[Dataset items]
(begin)

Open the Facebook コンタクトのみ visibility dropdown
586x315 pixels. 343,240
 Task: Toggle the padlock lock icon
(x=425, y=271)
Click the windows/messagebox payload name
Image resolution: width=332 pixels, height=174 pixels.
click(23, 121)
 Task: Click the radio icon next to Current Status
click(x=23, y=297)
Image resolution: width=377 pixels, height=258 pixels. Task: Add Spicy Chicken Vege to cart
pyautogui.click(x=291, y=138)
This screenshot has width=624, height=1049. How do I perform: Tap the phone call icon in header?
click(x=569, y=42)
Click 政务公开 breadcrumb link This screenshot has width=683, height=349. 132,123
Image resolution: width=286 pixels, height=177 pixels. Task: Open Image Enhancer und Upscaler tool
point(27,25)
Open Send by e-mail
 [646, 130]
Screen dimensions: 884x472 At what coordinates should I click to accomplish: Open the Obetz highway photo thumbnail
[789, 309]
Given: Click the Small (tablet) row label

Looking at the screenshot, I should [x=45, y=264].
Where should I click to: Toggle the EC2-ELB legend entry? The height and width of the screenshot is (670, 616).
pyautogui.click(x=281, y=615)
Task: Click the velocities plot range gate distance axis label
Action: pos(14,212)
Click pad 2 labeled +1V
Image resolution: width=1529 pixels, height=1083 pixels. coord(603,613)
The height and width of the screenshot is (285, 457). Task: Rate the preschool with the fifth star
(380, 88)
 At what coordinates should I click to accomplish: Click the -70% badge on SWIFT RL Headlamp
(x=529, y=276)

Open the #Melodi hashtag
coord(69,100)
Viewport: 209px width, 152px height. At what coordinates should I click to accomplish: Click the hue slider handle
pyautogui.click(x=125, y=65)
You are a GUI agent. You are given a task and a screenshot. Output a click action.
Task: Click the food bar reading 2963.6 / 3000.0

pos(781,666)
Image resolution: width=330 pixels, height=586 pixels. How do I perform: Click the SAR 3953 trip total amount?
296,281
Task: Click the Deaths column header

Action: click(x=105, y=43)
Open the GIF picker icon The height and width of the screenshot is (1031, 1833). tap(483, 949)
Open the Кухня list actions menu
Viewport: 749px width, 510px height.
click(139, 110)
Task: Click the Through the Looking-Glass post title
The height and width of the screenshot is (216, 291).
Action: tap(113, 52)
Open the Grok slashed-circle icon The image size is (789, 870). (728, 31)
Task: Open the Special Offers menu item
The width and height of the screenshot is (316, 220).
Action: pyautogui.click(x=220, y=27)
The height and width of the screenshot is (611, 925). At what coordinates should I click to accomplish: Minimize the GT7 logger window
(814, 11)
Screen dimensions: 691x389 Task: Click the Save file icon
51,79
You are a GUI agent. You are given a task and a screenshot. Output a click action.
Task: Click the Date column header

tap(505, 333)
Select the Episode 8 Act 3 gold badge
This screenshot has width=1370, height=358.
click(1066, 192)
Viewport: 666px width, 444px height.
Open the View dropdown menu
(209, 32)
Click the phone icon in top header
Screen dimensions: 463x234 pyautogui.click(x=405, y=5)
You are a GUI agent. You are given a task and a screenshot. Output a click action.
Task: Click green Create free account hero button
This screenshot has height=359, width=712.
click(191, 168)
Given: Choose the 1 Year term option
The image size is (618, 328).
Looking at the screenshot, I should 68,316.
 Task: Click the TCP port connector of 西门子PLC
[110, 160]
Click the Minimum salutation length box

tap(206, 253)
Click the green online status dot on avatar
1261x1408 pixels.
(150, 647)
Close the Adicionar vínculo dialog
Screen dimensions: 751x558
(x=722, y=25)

(end)

- Exercise prompt: Please quote all of the rows above word for word, in their original order.

- Exercise output:
Open the Facebook コンタクトのみ visibility dropdown
586x315 pixels. 343,240
 Task: Toggle the padlock lock icon
(x=425, y=271)
Click the windows/messagebox payload name
Image resolution: width=332 pixels, height=174 pixels.
click(23, 121)
 Task: Click the radio icon next to Current Status
click(x=23, y=297)
Image resolution: width=377 pixels, height=258 pixels. Task: Add Spicy Chicken Vege to cart
pyautogui.click(x=291, y=138)
This screenshot has width=624, height=1049. How do I perform: Tap the phone call icon in header?
click(x=569, y=42)
Click 政务公开 breadcrumb link This screenshot has width=683, height=349. 132,123
Image resolution: width=286 pixels, height=177 pixels. Task: Open Image Enhancer und Upscaler tool
point(27,25)
Open Send by e-mail
 [646, 130]
Screen dimensions: 884x472 At what coordinates should I click to accomplish: Open the Obetz highway photo thumbnail
[789, 309]
Given: Click the Small (tablet) row label

Looking at the screenshot, I should [x=45, y=264].
Where should I click to: Toggle the EC2-ELB legend entry? The height and width of the screenshot is (670, 616).
pyautogui.click(x=281, y=615)
Task: Click the velocities plot range gate distance axis label
Action: pos(14,212)
Click pad 2 labeled +1V
Image resolution: width=1529 pixels, height=1083 pixels. coord(603,613)
The height and width of the screenshot is (285, 457). Task: Rate the preschool with the fifth star
(380, 88)
 At what coordinates should I click to accomplish: Click the -70% badge on SWIFT RL Headlamp
(x=529, y=276)

Open the #Melodi hashtag
coord(69,100)
Viewport: 209px width, 152px height. At what coordinates should I click to accomplish: Click the hue slider handle
pyautogui.click(x=125, y=65)
You are a GUI agent. You are given a task and a screenshot. Output a click action.
Task: Click the food bar reading 2963.6 / 3000.0

pos(781,666)
Image resolution: width=330 pixels, height=586 pixels. How do I perform: Click the SAR 3953 trip total amount?
296,281
Task: Click the Deaths column header

Action: click(x=105, y=43)
Open the GIF picker icon The height and width of the screenshot is (1031, 1833). tap(483, 949)
Open the Кухня list actions menu
Viewport: 749px width, 510px height.
click(139, 110)
Task: Click the Through the Looking-Glass post title
The height and width of the screenshot is (216, 291).
Action: tap(113, 52)
Open the Grok slashed-circle icon The image size is (789, 870). (728, 31)
Task: Open the Special Offers menu item
The width and height of the screenshot is (316, 220).
Action: pyautogui.click(x=220, y=27)
The height and width of the screenshot is (611, 925). At what coordinates should I click to accomplish: Minimize the GT7 logger window
(814, 11)
Screen dimensions: 691x389 Task: Click the Save file icon
51,79
You are a GUI agent. You are given a task and a screenshot. Output a click action.
Task: Click the Date column header

tap(505, 333)
Select the Episode 8 Act 3 gold badge
This screenshot has width=1370, height=358.
click(1066, 192)
Viewport: 666px width, 444px height.
Open the View dropdown menu
(209, 32)
Click the phone icon in top header
Screen dimensions: 463x234 pyautogui.click(x=405, y=5)
You are a GUI agent. You are given a task and a screenshot. Output a click action.
Task: Click green Create free account hero button
This screenshot has height=359, width=712.
click(191, 168)
Given: Choose the 1 Year term option
The image size is (618, 328).
Looking at the screenshot, I should 68,316.
 Task: Click the TCP port connector of 西门子PLC
[110, 160]
Click the Minimum salutation length box

tap(206, 253)
Click the green online status dot on avatar
1261x1408 pixels.
(150, 647)
Close the Adicionar vínculo dialog
Screen dimensions: 751x558
(x=722, y=25)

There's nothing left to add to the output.